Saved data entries
BEGIN

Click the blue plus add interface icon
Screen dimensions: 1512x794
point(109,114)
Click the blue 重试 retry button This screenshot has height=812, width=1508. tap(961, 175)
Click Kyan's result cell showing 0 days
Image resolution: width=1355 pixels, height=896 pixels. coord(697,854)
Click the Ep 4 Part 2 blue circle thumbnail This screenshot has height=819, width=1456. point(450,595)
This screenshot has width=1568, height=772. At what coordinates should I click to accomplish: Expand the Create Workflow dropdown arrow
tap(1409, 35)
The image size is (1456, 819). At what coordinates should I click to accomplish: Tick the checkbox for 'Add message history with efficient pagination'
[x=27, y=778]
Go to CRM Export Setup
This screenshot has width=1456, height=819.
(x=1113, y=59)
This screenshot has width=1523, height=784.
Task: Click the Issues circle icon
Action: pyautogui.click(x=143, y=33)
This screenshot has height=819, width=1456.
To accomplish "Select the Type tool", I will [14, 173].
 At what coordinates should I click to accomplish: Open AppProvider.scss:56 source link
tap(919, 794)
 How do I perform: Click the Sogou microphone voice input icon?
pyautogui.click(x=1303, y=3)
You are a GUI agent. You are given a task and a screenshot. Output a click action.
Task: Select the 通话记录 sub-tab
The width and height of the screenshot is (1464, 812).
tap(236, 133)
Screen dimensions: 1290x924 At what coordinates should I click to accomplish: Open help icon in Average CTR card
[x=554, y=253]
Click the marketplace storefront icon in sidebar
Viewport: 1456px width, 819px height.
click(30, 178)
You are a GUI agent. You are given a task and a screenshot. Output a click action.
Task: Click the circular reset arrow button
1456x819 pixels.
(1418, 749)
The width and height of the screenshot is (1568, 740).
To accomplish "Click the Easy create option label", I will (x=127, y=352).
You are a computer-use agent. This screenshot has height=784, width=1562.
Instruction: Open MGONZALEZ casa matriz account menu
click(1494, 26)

END

> Work request
Every line of the data above should be copied exactly.

> Task answer
Click the blue plus add interface icon
Screen dimensions: 1512x794
point(109,114)
Click the blue 重试 retry button This screenshot has height=812, width=1508. tap(961, 175)
Click Kyan's result cell showing 0 days
Image resolution: width=1355 pixels, height=896 pixels. coord(697,854)
Click the Ep 4 Part 2 blue circle thumbnail This screenshot has height=819, width=1456. point(450,595)
This screenshot has width=1568, height=772. At what coordinates should I click to accomplish: Expand the Create Workflow dropdown arrow
tap(1409, 35)
The image size is (1456, 819). At what coordinates should I click to accomplish: Tick the checkbox for 'Add message history with efficient pagination'
[x=27, y=778]
Go to CRM Export Setup
This screenshot has width=1456, height=819.
(x=1113, y=59)
This screenshot has width=1523, height=784.
Task: Click the Issues circle icon
Action: pyautogui.click(x=143, y=33)
This screenshot has height=819, width=1456.
To accomplish "Select the Type tool", I will [14, 173].
 At what coordinates should I click to accomplish: Open AppProvider.scss:56 source link
tap(919, 794)
 How do I perform: Click the Sogou microphone voice input icon?
pyautogui.click(x=1303, y=3)
You are a GUI agent. You are given a task and a screenshot. Output a click action.
Task: Select the 通话记录 sub-tab
The width and height of the screenshot is (1464, 812).
tap(236, 133)
Screen dimensions: 1290x924 At what coordinates should I click to accomplish: Open help icon in Average CTR card
[x=554, y=253]
Click the marketplace storefront icon in sidebar
Viewport: 1456px width, 819px height.
click(30, 178)
You are a GUI agent. You are given a task and a screenshot. Output a click action.
Task: Click the circular reset arrow button
1456x819 pixels.
(1418, 749)
The width and height of the screenshot is (1568, 740).
To accomplish "Click the Easy create option label", I will (x=127, y=352).
You are a computer-use agent. This screenshot has height=784, width=1562.
Instruction: Open MGONZALEZ casa matriz account menu
click(1494, 26)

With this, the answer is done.